Warsaw (Reuters) – Polish agents arrested two people accused of planning attacks against Muslims inspired by Norwegian mass killer Anders Behring Breivik and suspected white supremacist Brenton Tarrant in New Zealand, the security service said on Wednesday.
The arrests follow a spate of attacks involving white supremacists targeting ethnic and religious minorities across the globe.
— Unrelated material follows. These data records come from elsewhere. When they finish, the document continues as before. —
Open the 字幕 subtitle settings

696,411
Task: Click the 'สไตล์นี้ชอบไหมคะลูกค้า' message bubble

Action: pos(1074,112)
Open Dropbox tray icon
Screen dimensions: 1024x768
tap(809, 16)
Far-right groups have grown in strength in Poland, the largest of the European Union’s post-communist states.
The two suspects were taken into custody on Sunday in the capital Warsaw and the northern city of Szczecin.
“The arrests are the result of information collected earlier by the Internal Security Agency (ABW) about an extremist group whose aim was to intimidate Muslims living in Poland,” the statement said.
“The materials gathered during the investigation show the group modelled itself on terrorist attacks carried out by extremists including Anders Breivik (in 2011 in Norway) and Brenton Tarrant (in 2019 in New Zealand).”
The group intended to carry out attacks using firearms and explosives, the statement said, and during one search of a house in the Warsaw suburb of Wlochy, ABW agents found materials for making large quantities of explosives, guns and ammunition.
Breivik, an anti-Muslim neo-Nazi, massacred 77 people in Norway’s worst peacetime atrocity in July 2011.